Il vise uniquement les matières civiles et commerciales (art. 2), à l’exclusion du droit des personnes, de la famille, des régimes matrimoniaux, des testaments et successions, des faillites et procédures assimilées, de la sécurité sociale, de l’arbitrage et des matières fiscale, administrative ou douanière. Il s’applique seulement pour les créances pécuniaires, incontestées et exécutoires dans l’État d’origine, contenues dans une décision de justice, une transaction judiciaire ou un acte authentique.

L’article 4 précise la notion d’acte authentique. L’authenticité doit porter sur la signature et le contenu de l’acte authentique. Il doit avoir été établi par une autorité publique ou toute autre autorité habilitée par l’État membre d’origine, ce qui est bien entendu le cas pour le notaire français.

La délivrance du titre exécutoire européen dans l’État membre d’origine supprime l’obligation d’exequatur. L’acte est reconnu et exécuté dans tous les autres États membres. Cette suppression du contrôle dans l’État d’exécution est remplacée par un contrôle dans l’État membre d’origine.

Le règlement a laissé le soin aux États membres de désigner l’autorité compétente pour délivrer le titre exécutoire européen. Le décret n° 2008-484 du 22 mai 2008 a confié cette mission au notaire.
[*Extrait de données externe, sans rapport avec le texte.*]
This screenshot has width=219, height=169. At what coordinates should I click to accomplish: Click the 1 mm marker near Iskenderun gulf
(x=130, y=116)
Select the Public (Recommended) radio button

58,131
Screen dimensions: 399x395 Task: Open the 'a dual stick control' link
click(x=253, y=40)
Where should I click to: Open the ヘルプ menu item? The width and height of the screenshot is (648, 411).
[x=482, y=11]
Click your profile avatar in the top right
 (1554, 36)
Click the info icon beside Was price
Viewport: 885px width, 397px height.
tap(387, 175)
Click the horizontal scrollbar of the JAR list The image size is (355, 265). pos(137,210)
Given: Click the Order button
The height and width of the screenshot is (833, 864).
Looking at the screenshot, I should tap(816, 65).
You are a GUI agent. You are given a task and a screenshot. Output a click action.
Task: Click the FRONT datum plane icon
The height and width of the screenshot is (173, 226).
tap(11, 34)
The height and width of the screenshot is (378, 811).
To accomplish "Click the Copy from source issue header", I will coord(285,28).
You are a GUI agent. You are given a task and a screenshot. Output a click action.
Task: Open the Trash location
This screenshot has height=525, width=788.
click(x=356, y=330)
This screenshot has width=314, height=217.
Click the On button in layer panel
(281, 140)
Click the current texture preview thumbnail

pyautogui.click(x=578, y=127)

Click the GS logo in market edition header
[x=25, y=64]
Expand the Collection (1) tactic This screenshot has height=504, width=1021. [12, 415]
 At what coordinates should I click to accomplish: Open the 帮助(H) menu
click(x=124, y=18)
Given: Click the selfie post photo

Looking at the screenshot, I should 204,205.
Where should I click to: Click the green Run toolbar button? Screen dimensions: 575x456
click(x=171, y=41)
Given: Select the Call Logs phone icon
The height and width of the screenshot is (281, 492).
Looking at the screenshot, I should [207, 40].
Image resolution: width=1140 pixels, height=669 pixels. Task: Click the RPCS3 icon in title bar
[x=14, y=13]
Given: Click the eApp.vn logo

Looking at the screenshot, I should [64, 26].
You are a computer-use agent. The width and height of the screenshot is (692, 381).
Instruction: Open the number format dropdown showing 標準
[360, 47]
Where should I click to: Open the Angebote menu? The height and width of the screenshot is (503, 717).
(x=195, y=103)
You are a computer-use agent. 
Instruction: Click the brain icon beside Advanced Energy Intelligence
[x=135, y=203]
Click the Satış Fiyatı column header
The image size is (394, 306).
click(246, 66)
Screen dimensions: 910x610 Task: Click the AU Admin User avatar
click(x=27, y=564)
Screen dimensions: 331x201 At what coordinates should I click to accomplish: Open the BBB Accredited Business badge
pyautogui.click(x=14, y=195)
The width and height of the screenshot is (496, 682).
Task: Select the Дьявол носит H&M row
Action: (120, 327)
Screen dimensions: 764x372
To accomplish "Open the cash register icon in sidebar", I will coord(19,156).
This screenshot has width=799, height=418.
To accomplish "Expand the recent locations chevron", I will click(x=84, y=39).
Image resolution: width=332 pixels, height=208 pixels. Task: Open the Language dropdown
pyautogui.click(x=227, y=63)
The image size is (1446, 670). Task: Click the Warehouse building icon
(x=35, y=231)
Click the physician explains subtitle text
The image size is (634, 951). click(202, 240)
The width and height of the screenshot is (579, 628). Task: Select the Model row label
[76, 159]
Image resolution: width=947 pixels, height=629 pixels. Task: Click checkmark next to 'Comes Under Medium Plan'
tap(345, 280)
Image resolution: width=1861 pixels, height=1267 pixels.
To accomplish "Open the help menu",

Il a modifié l’article 509 du Code de procédure civile qui prévoit que : « Par dérogation à l’article 509-1, les requêtes aux fins de certification des actes authentiques notariés en vue de leur exécution à l’étranger en application du règlement (CE) n° 805/2004 du Parlement européen et du Conseil du 21 avril 2004 portant création d’un titre exécutoire européen pour les créances incontestées sont présentées au notaire ou à la personne morale titulaire de l’office notarial conservant la minute de l’acte reçu ».

Le site « www.justice.europa.eu » donne accès à un outil nommé « Atlas judiciaire européen en matière civile », qui prodigue des informations pratiques et un accès aux formulaires nécessaires pour la délivrance du titre exécutoire européen. L’établissement de ce certificat à l’aide du formulaire prérempli est simple et rapide.

Les mises en œuvre de ce certificat dans le domaine notarial sont nombreuses. On peut par exemple citer la signature d’un bail commercial et le versement de loyers sur sa durée légale. Par anticipation – comme cela est d’ailleurs pratiqué avec la délivrance de la copie exécutoire –, le notaire précise dans l’acte authentique que les parties le requièrent de délivrer un titre exécutoire européen, et il en leur fait préciser le montant de la créance. Dans le cadre d’un bail commercial, il pourrait s’agir du montant cumulé des loyers sur neuf ans. Cette réquisition et sa délivrance peuvent également être envisagées lors de la signature d’une promesse unilatérale de vente, afin de garantir au promettant le versement par le bénéficiaire de l’indemnité d’occupation lorsque ce dernier n’est pas domicilié en France. Le titre exécutoire européen portera alors sur le montant de l’indemnité. Ce passeport européen de l’acte authentique est remis au créancier avec la copie exécutoire ; le créancier qui ira allant ensuite trouver l’agent en charge de l’exécution dans le pays concerné. En effet, les procédures d’exécution restent nationales.

Le titre exécutoire européen est un véritable sésame pour l’acte authentique sur tout le territoire de l’Union européenne. En donnant compétence au notaire lui-même pour délivrer ce titre, le législateur a accordé sa confiance au notariat français. Il a renforcé sa mission au niveau international. Le notaire français doit aujourd’hui adapter sa pratique et conforter le rôle qu’a souhaité donner le législateur à l’acte authentique.


616) E. Jacobi, Le certificat successoral européen et le rôle du notaire : JCP N 6 mai 2016, n° 18, 1137.
617) Notamment sous l’influence de Me Damacelli.
618) V. infra, n° a3440.
619) M. Revillard, Droit international privé et européen : pratique notariale, Defrénois, 9e éd. 2014, n° 968.
620) V. la description de l’ARERT infra, n° a1678.